A study of the clinical and biochemical profile of peritoneal dialysis fluid low in glucose degradation products

Abstract

Objective: Although peritoneal dialysis (PD) is a widely accepted form of renal replacement therapy, concerns remain regarding the bioincompatible nature of standard PD fluid (PDF). Short-term studies of new biocompatible PDFs low in glucose degradation products (GDPs) reveal divergent results with respect to peritoneal integrity.

Methods: We studied 125 patients on maintenance PD who were assigned, by simple randomization, to receive either conventional or low-GDP PDF at PD initiation. Parameters of dialysis adequacy and peritoneal transport of small solutes were determined at initiation and after a period of maintenance PD at the time when serum and overnight effluent dialysate were simultaneously collected and assayed for various cytokines, chemokines, adipokines, and cardiac biomarkers. All patients were further followed prospectively for an average of 15 months from the day of serum and effluent collection to determine patient survival and cardiovascular events.

Results: Patients treated with conventional or low-GDP PDF were matched for sex, age, duration of dialysis, dialysis adequacy, and incidence of cardiovascular disease or diabetes. After an average of 2.3 years of PD treatment, the weekly total and peritoneal creatinine clearance, and the total and peritoneal Kt/V were comparable in the groups. However, urine output was higher in patients using low-GDP PDF despite there having been no difference between the groups at PD initiation. Patients using low-GDP PDF also experienced a slower rate of decline of residual glomerular filtration and urine output than did patients on conventional PDF. Compared with serum concentrations, effluent concentrations of tumor necrosis factor α, hepatocyte growth factor, macrophage migration inhibitory factor, interleukins 8 and 6, C-reactive protein, and leptin were found to be higher in both groups of patients after long-term PD, suggesting that the peritoneal cavity was the major source of those mediators. Compared with patients on low-GDP PDF, patients on conventional fluid showed elevated leptin and reduced adiponectin levels in serum and effluent. The effluent concentration of interleukin 8 was significantly lower in patients using low-GDP PDF. The survival rate and incidence of cardiovascular complications did not differ between these groups after maintenance PD for an average of 3.6 years.

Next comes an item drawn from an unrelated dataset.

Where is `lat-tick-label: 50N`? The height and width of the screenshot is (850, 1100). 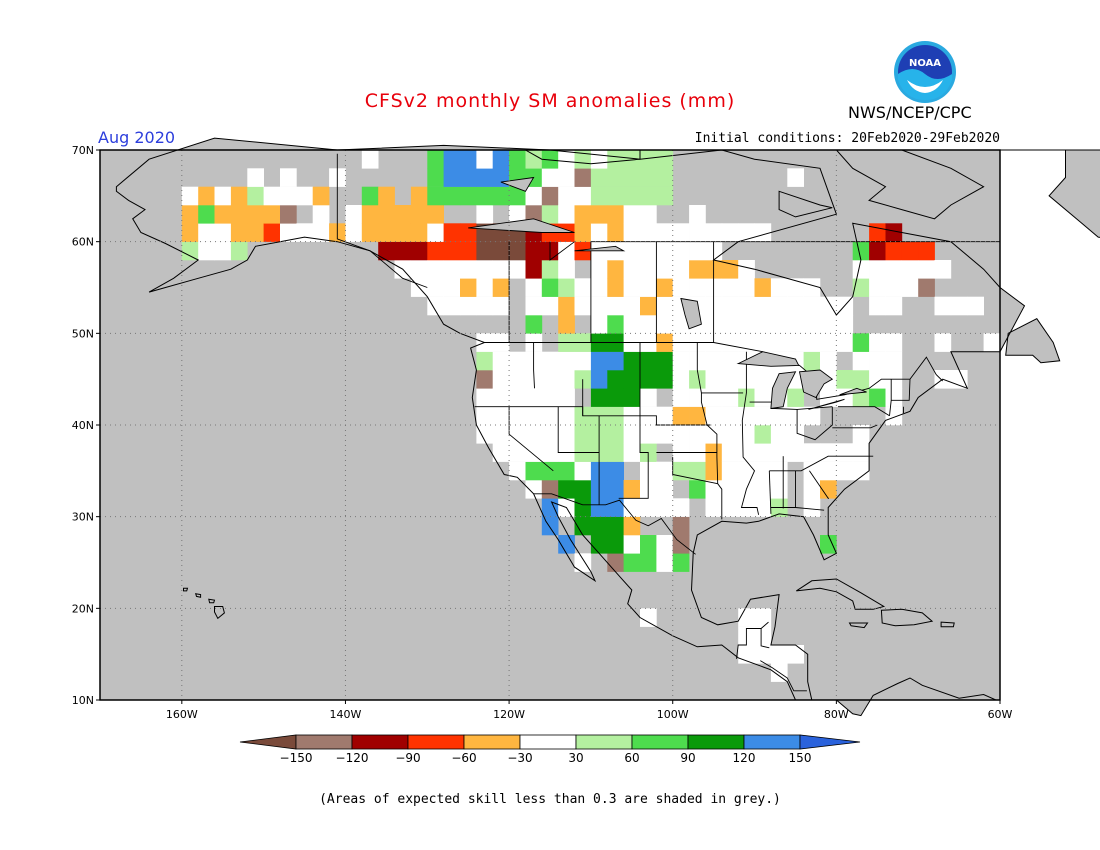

Conclusions: It appears that low-GDP PDF results in an improvement of local peritoneal homeostasis through a reduction of chronic inflammatory status in the peritoneum.

Figure 1

— Study design and flow diagram. PD = peritoneal dialysis; PET = peritoneal equilibration test; PDF = peritoneal dialysis fluid; GDP = glucose degradation products.

Figure 2

— (A) Mean serum or dialysate concentration, and (B) dialysate-to-serum ratio (expressed as mean ± standard error of the mean) of measured cytokines, growth factors, adipokines, and cardiac biomarkers. The dotted line at the zero mark represents a dialysate-to-serum ratio of unity in the logarithmic scale. IL = interleukin; TNF = tumor necrosis factor α; TGF = transforming growth factor β; HGF = hepatocyte growth factor; NGAL = neutrophil gelatinase-associated lipocalin; MIF = macrophage migration inhibitory factor; VEGF = vascular endothelial growth factor; FGF = fibroblast growth factor; CRP = C-reactive protein; TnT = troponin-T; NT-proBNP = N-terminal prohormone brain natriuretic peptide.

Figure 3

— (A) Kaplan–Meier analysis of cumulative survival in two groups of patients over a mean follow-up period of 15-month after the collection of serum and effluent samples. Causes of death: peritonitis (n = 3), pneumonia (n = 5), acute myocardial infarction (n = 2), biliary sepsis (n = 1), ischemic colitis (n = 1), gastrointestinal infection (n = 1), undetermined (n = 2). (B) Kaplan–Meier analysis of the likelihood a first fatal or nonfatal cardiovascular event (CVS) over a mean 36-month follow-up period after dialysis start in two groups of patients. Patients permanently transferred to alternative renal replacement therapy (including hemodialysis or kidney transplantation) were censored from these survival and cardiovascular outcomes analyses. GDP = glucose degradation products.